Battle of Worcester - took place on 3 September 1651 at Worcester, England and was the final battle of the English Civil War. Oliver Cromwell and the Parliamentarians defeated the Royalist, predominantly Scottish, forces of King Charles II. The 16,000 Royalist forces were overwhelmed by the 28,000 strong "New Model Army" of Cromwell.
About 3,000 men were killed during the battle and a further 10,000 were taken prisoner at Worcester or soon afterwards. The Earl of Derby was executed, while the other English prisoners were conscripted into the New Model Army and sent to Ireland. Around 8,000 Scottish prisoners were deported to New England, Bermuda, and the West Indies to work for landowners as indentured labourers. Parliamentary casualties numbered in the low hundreds.
Charles II escaped after many adventures, including one famous incident where he hid from a Parliamentarian patrol in an oak tree in the grounds of Boscobel House.
In 1650's there were already many Allen's in Massachusetts and there was one Rev. Thomas Allen Puritan reverend from Norwich who had also traveled to Massachusetts and returned to England at this very time period 1651 So it is possible he helped arranged the use of the Ship John and Sarah which was owned by his younger brother Capt. John Allen. to "another?" relative Robert Allen in Norwich England ... Were any of these Allens direct relatives of any of the Outlawe's? I don't know but there does seem to be a connection... At any rate it shows how the business connections are connected to the history of the time.

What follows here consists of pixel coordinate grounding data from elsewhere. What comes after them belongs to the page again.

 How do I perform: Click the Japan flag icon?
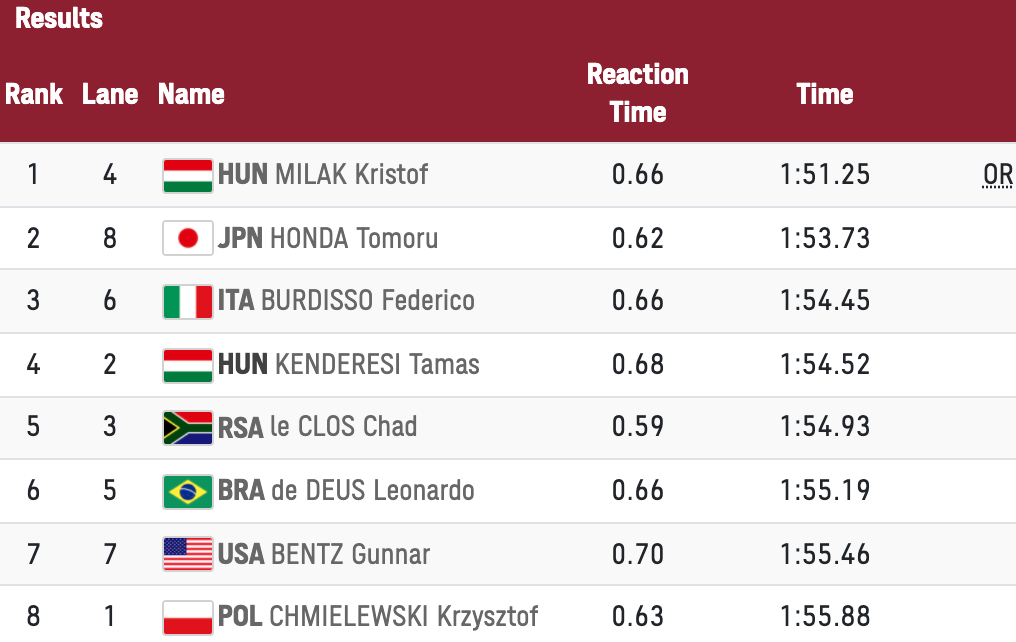coord(187,238)
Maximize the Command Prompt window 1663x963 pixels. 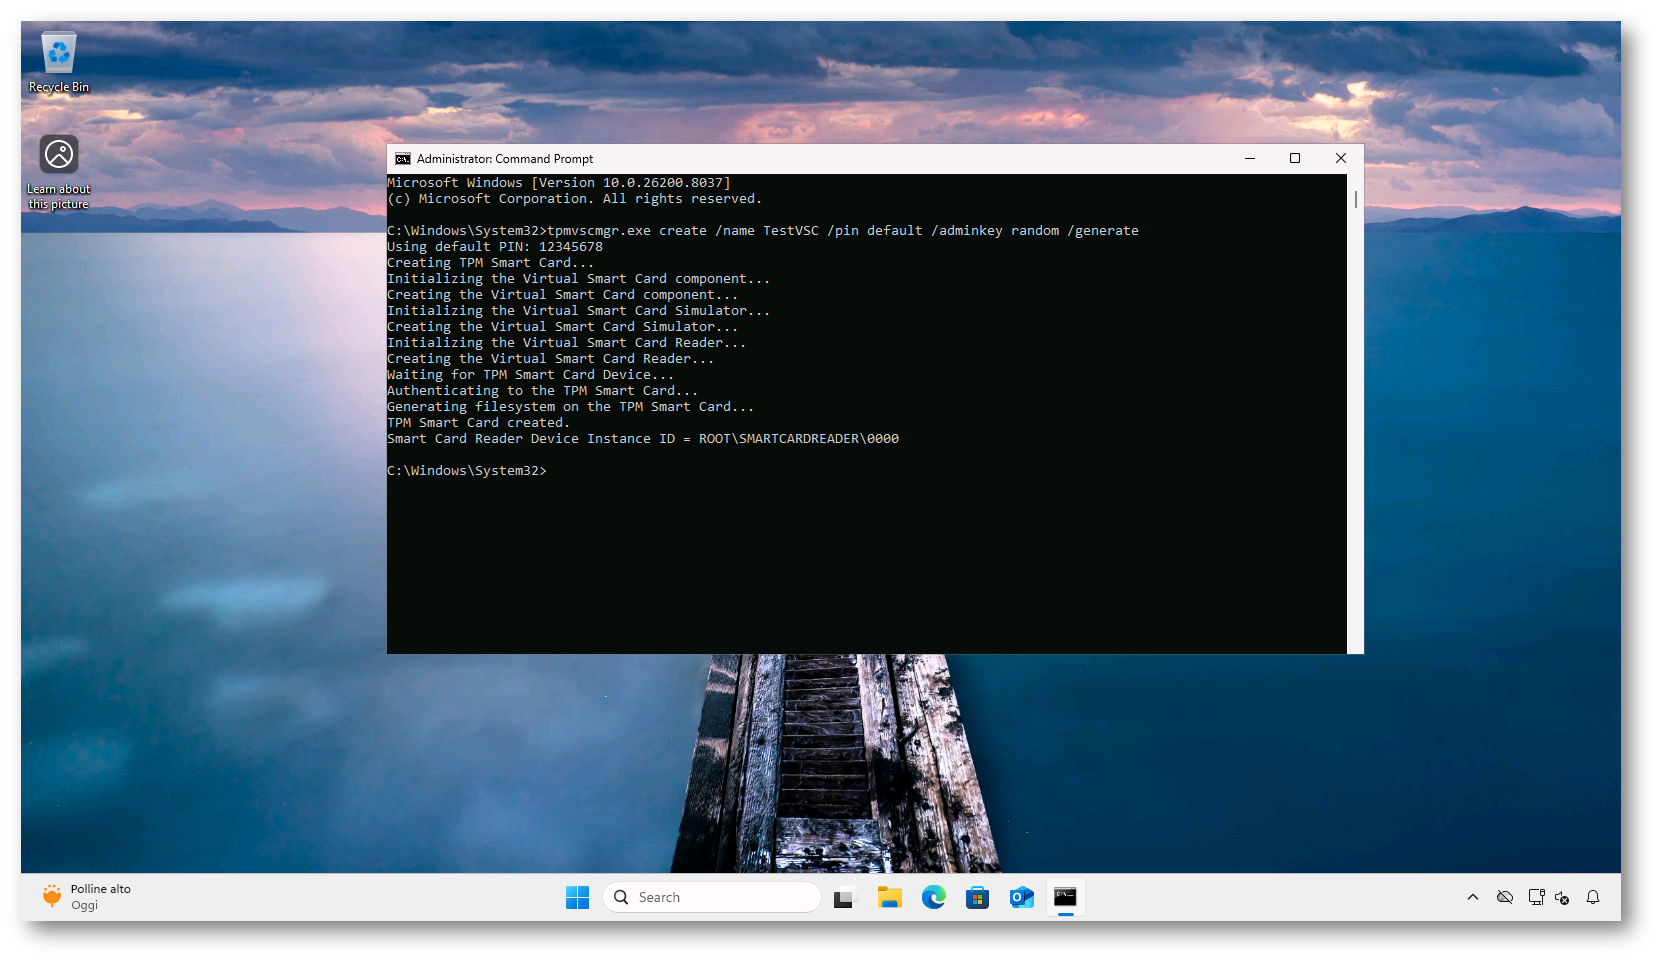pyautogui.click(x=1295, y=159)
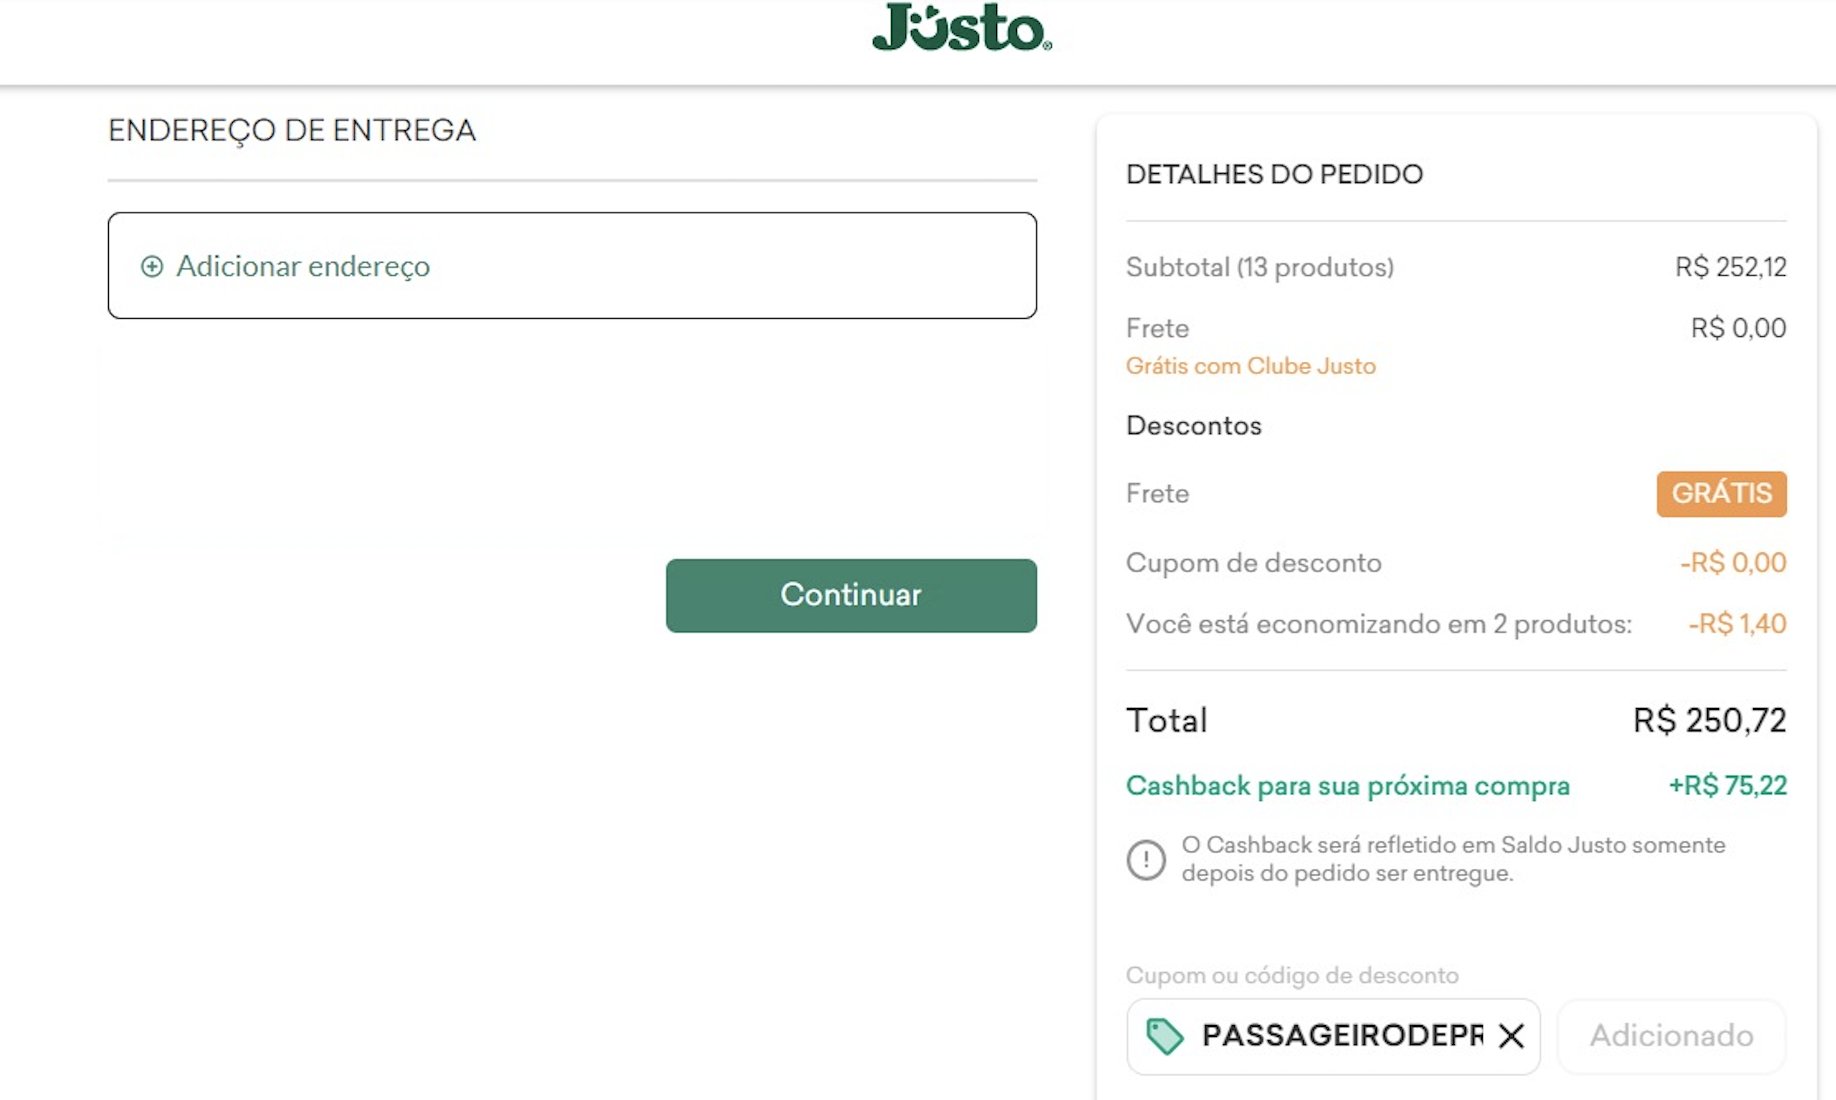This screenshot has width=1836, height=1100.
Task: Click the DETALHES DO PEDIDO heading
Action: click(x=1274, y=174)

Norwich Norfolk's American Connections - The county seat in Norfolk, the city of Norwich has the most American connections in the county. ... In the early seventeenth century, a number of ministers and parishes relocated from the city due to religious conflicts with the Bishop of Norwich. Also under pressure were the Dutch migrants in the city who were seen as ‘strangers’ to the English. Peter Folger, one of these early strangers who left for America was the ancestor of Benjamin Franklin. Other famous people with a connection to Norwich and North America are ... Thomas Allen
ROBERT SEDGWICK - Robert Sedgwick (1637), the second signer of the original roll of the Company, was a son of William and Elizabeth (Howe) Sedgwick, and was born in Woburn, Bedfordshire, England, where he was baptized May 6, 1613. He married, in England, Joanna --------, who after his death became the second wife of Rev. Thomas Allen, of Norwich, England, previously of Charlestown, Mass. Mr. Allen’s first wife was Ann (Sadler) Harvard, the widow of Rev. John Harvard - Taken from the HISTORY OF THE MILITARY COMPANY OF THE MASSACHUSETTS NOW CALLED THE ANCIENT AND HONORABLE ARTILLERY COMPANY OF MASSACHUSETTS. Volume I, 1637-1738.
Thomas Allen (nonconformist) - (1608, Norwich – 21 September 1673) was a nonconformist minister and divine.
Allen was the son of John Allen, a Norwich dyer. He was educated in Norwich and at Caius College, Cambridge, where he took the degrees of B.A. and M.A. in ordinary course. Having received license and holy orders, he was appointed to the parish church of St. Edmund's of Norwich. But he was too pronouncedly evangelical and outspoken. Bishop Matthew Wren silenced him in 1636, together with William Bridge and others, for refusing to read The Book of Sports.
In 1638 Allen passed over as a fugitive to New England. Cotton Mather testified that he "approved himself a pious and painful minister of the Gospel at Charlestown". He remained in New England until 1651, and W. B. Sprague, in his Annals of the American pulpit, enrols his name among the worthies of New England.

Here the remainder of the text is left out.